• [Supplied information]:
==============================

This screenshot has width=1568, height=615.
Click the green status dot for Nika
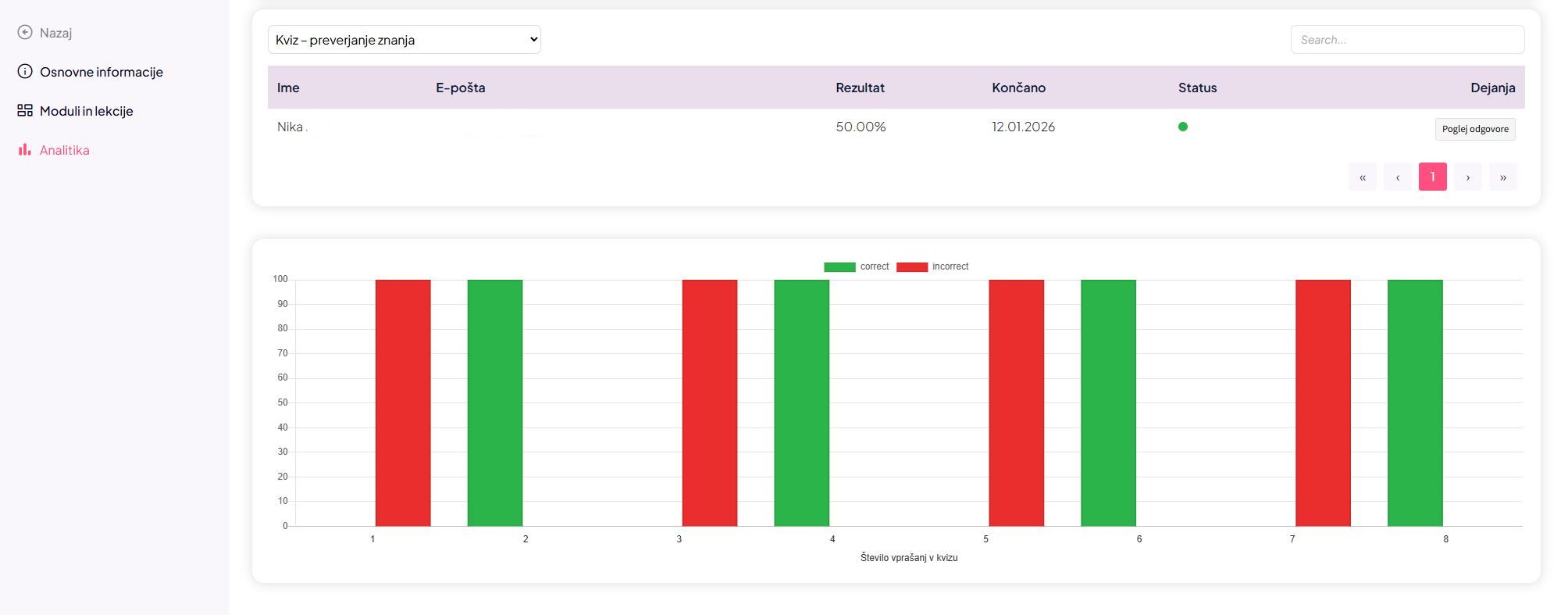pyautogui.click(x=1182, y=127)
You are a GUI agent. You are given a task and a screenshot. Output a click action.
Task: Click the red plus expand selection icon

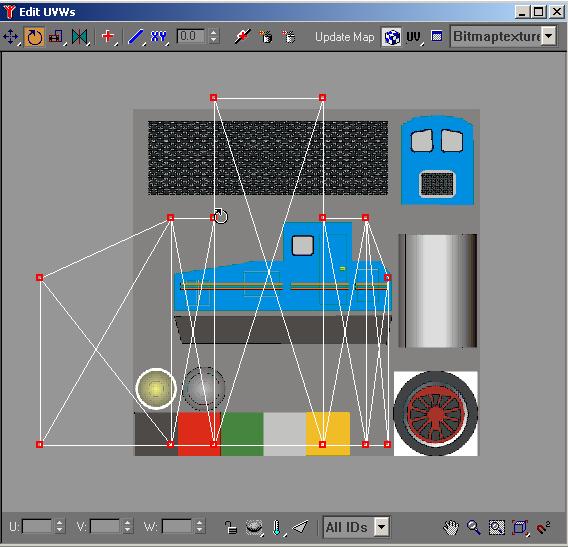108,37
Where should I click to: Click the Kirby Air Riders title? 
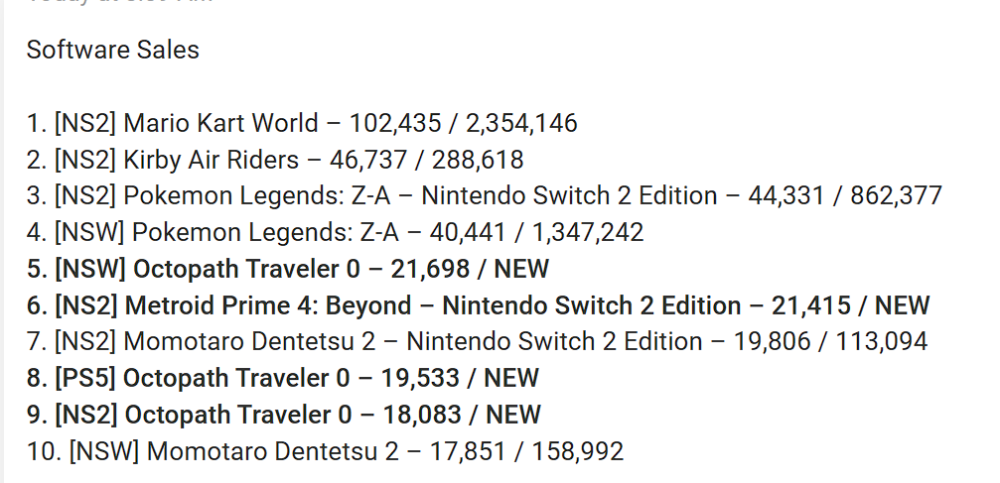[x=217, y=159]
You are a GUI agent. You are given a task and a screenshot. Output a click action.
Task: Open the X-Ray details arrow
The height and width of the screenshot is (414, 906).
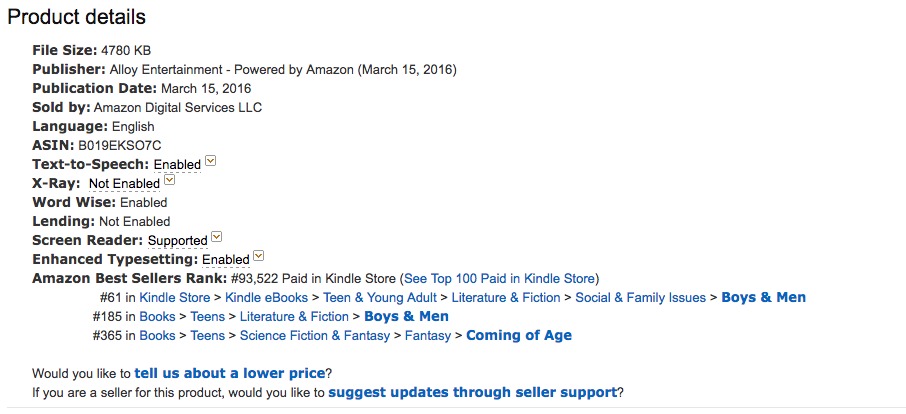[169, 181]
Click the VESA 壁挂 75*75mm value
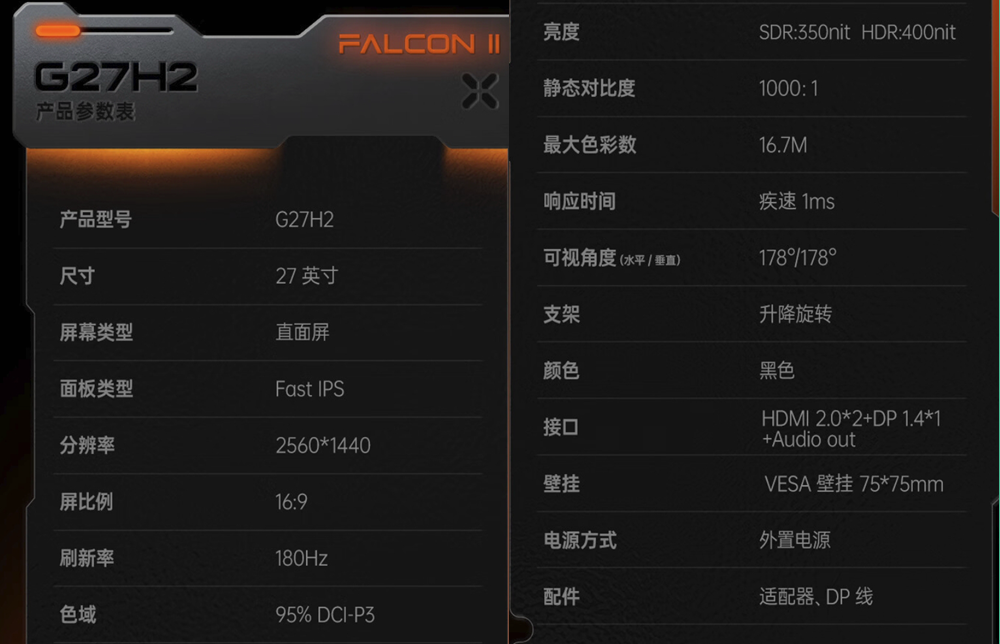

==============================

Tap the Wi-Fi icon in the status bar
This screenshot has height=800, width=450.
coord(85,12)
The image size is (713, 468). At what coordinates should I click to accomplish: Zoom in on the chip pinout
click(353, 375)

==============================

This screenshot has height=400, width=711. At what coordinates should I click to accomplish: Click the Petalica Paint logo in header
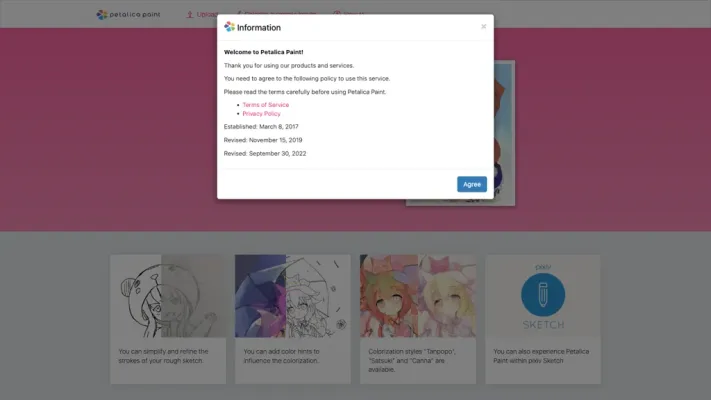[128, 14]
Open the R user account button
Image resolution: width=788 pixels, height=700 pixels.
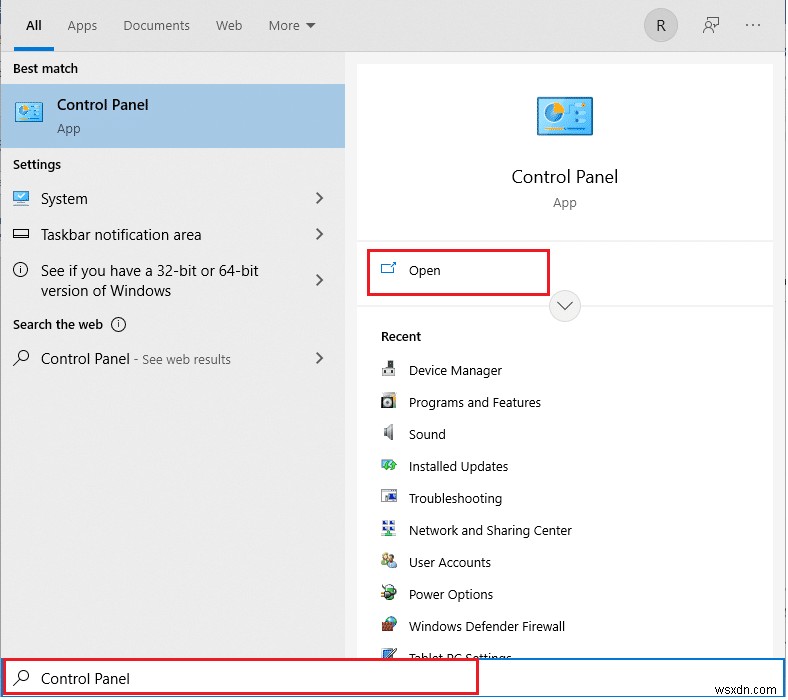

==============================

• [Assignment]:
Word for word, repeat the lines above from the one with "Task: Open the X-Ray details arrow" through the one with "Click the VESA 壁挂 75*75mm value", and nothing beyond them. Omit the pictures.

• [Exercise solution]:
Task: Open the X-Ray details arrow
The height and width of the screenshot is (414, 906).
[169, 181]
Click the VESA 壁挂 75*75mm value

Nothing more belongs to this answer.